¡Estas levantada!
Desperté de golpe cuando Savannah atravesó la habitación y se desplomó en mi cama.
– Gracias a Dios, porque Lucas está preparando el desayuno y te confieso que eso me preocupa un poco.
Me incorporé en la cama, miré en todas direcciones y luego a Savannah. ¿Estaba soñando? La última vez que las dos habíamos hablado ella se fue a su cuarto, furiosa, y ahora rebuscaba en mi armario y conversaba como si nada hubiera pasado.
– Dice que está preparando una tortilla, pero yo no estoy tan segura. No se parece a ninguna tortilla que haya visto antes. ¿No piensas levantarte? Son casi las ocho y media. -Cogió mi suéter de cachemira verde hasta su pecho y sonrió-. ¿Qué te parece? ¿Este invierno, quizá?
– ¿A quién más vas a meter ahí adentro contigo?
– Supongo que sabes que no deberías hablar así delante de mí. Las mujeres jóvenes son muy susceptibles a las percepciones negativas de la imagen corporal. Lo leí el mes pasado en una revista. Tú no estás precisamente gorda. Pero al menos tienes una buena delantera. -Giró hacia el espejo, se apretó con fuerza la camiseta contra su pecho plano y frunció el entrecejo-. ¿Seré de las que maduran tarde? ¿O crees que siempre seguiré siendo una tabla de planchar?
¿Ésta era la misma chica que provocó una revuelta en el jardín del frente de casa? ¿La que después aseguró que no le importaba quién había sido herido? Yo le había dicho a Cortez que necesitaba entenderla. ¿Cómo? Hacía que un montón de desconocidos se atacaran entre sí y, al momento, era una chiquilla normal de trece años a quien le preocupaban la ropa y el tamaño de sus pechos.
– … es hora de que vayamos de compras, quiero ropa interior nueva. Como la tuya, de encaje y raso y de colores. Auténtica lencería, y no esas cosas de algodón. No olvides que el año que viene empiezo la secundaria. Tendré que cambiarme para gimnasia delante de otras chicas. Aunque no tenga buenos pechos, no puedo seguir con el aspecto de una niña.

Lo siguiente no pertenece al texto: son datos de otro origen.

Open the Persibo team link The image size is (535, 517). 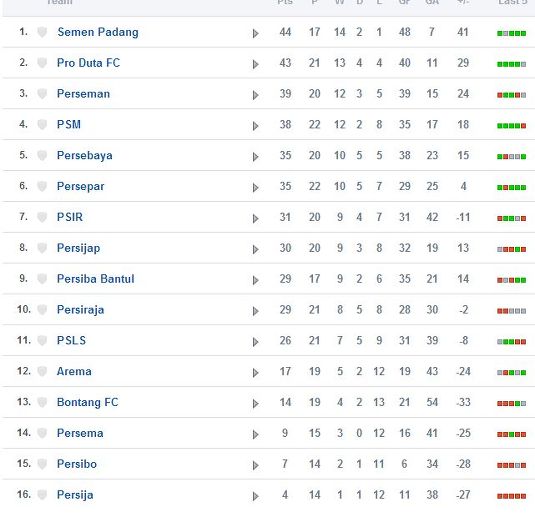(x=77, y=464)
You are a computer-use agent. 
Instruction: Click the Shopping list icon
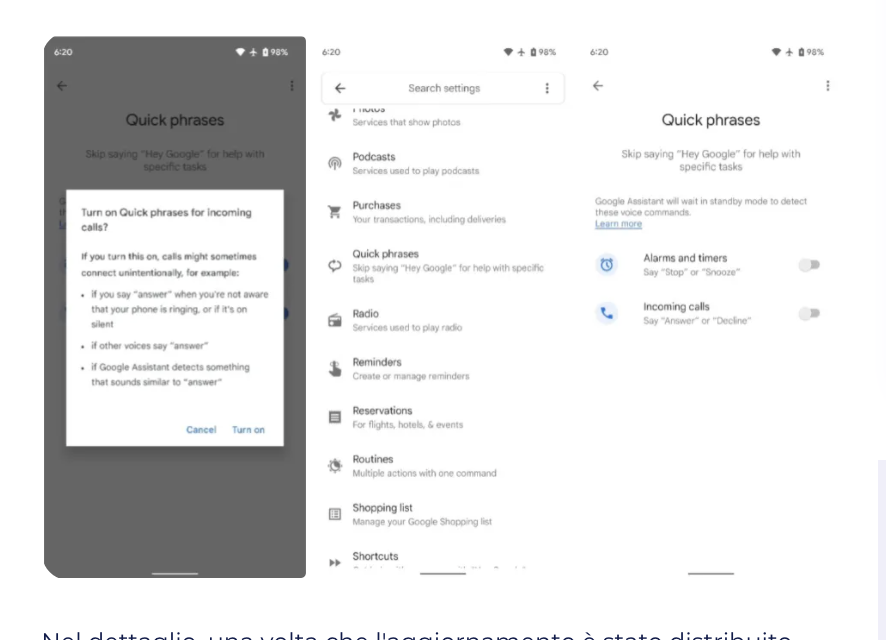(x=336, y=514)

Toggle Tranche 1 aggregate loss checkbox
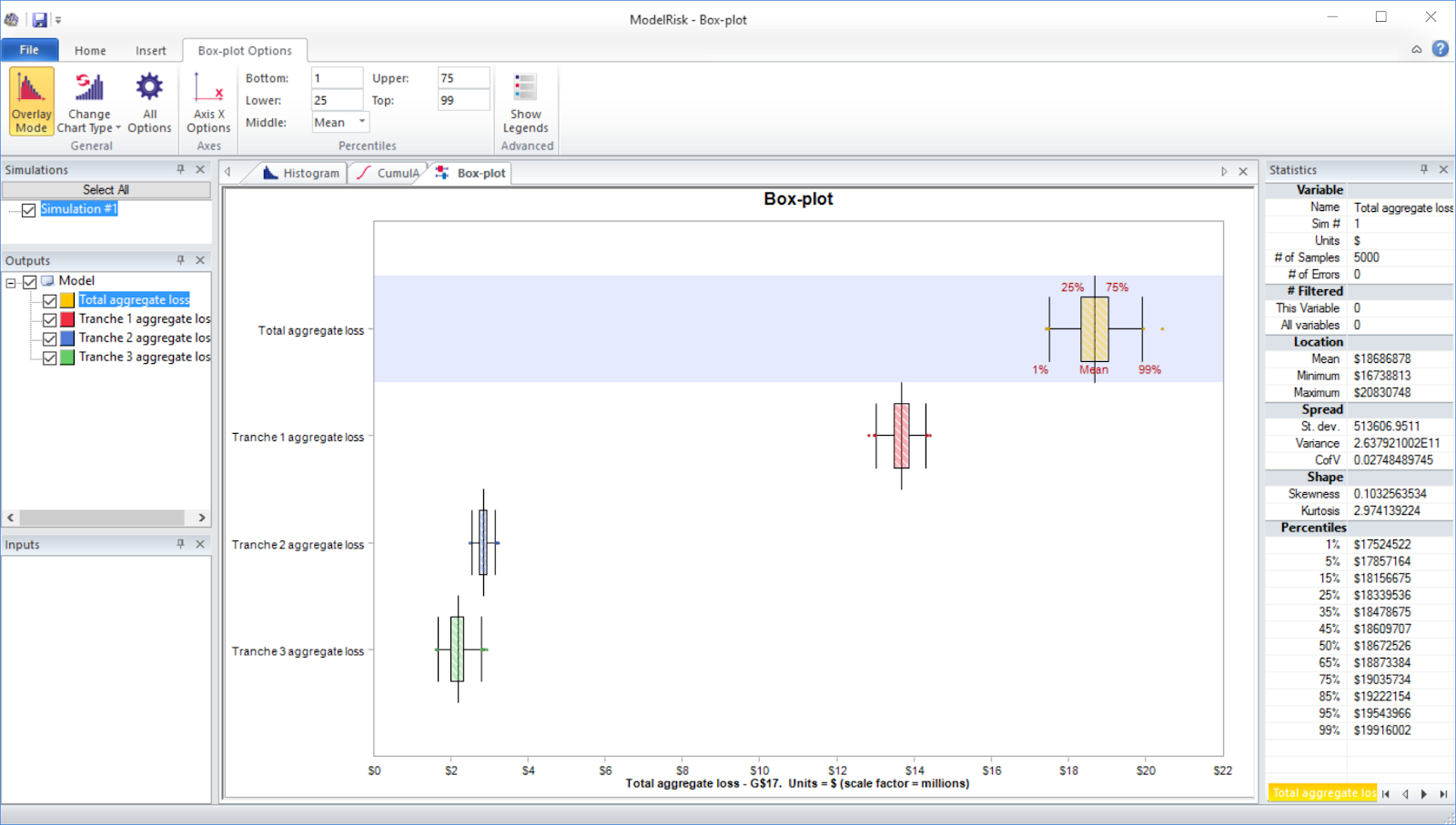pos(50,320)
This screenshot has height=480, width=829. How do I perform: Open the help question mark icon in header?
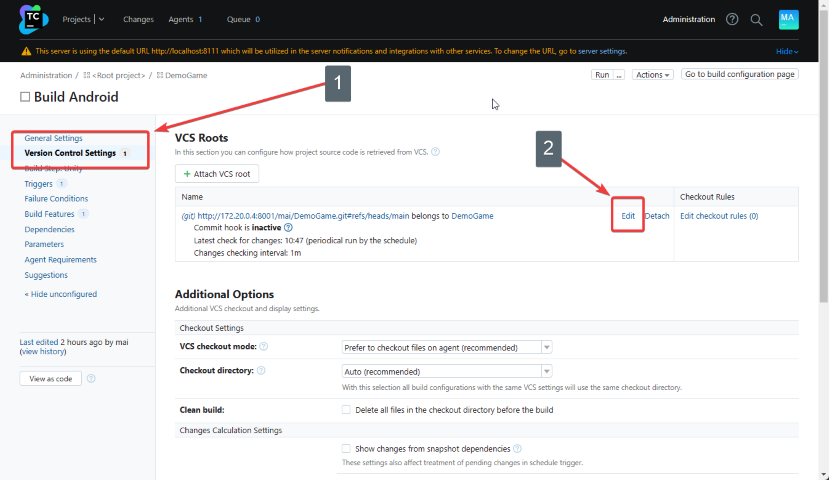[x=732, y=19]
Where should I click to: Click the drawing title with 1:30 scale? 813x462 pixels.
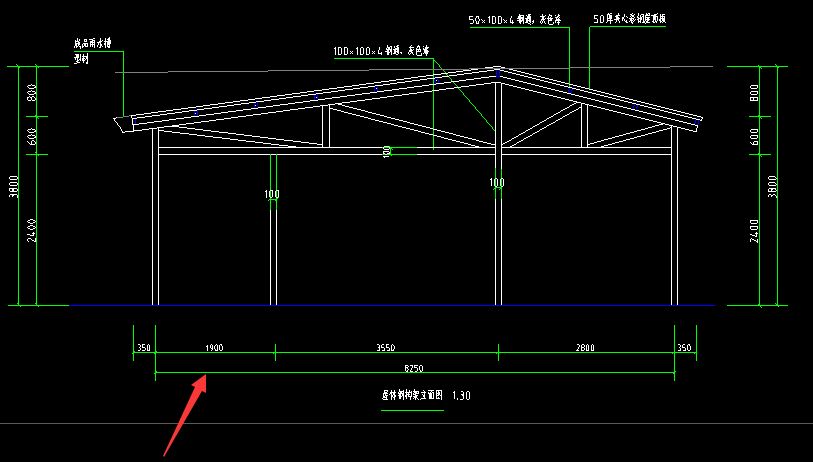[425, 396]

– Savannah -llamó Cortez desde el pasillo-. Te pedí que no… -Se detuvo al verme sentada en la cama en camisón. Rápidamente retrocedió y desapareció de mi vista-. Mis disculpas. Savannah, te pedí que no molestaras a Paige. Necesita descansar. Se suponía que estarías haciendo los deberes, ¿recuerdas?
– Oh, por favor. Corro el riesgo de ser entregada a un semidemonio psicópata, quien me lavará el cerebro para convertirme en esclava de sobrenaturales mafiosos. ¿Crees que a alguien le preocupa si sé o no sé conjugar verbos?
– Pues ve a conjugarlos, Savannah -pedí-. Por favor.
– Y por favor cierra la puerta del cuarto de Paige para que ella pueda descansar.
Savannah suspiró y salió volando de mi dormitorio, pero dejando la puerta entreabierta. Yo me desplomé hacia atrás y contemplé la posibilidad de quedarme un rato más en la cama, pero sabía que si lo hacía tal vez no volvería a levantarme nunca. Había llegado el momento de afrontar el día… no importaba lo que trajera consigo.
Cuando entré en la cocina, Cortez estaba junto a la encimera, de espaldas a mí.
– Savannah vetó mi tortilla, pero te aseguro que es bastante comestible. Si lo prefieres, creo que puedo prepararte tostadas.
– La tortilla estará perfecta. Mejor que perfecta. Mañana pondré el despertador. Los invitados no deberían tener que arreglárselas solos.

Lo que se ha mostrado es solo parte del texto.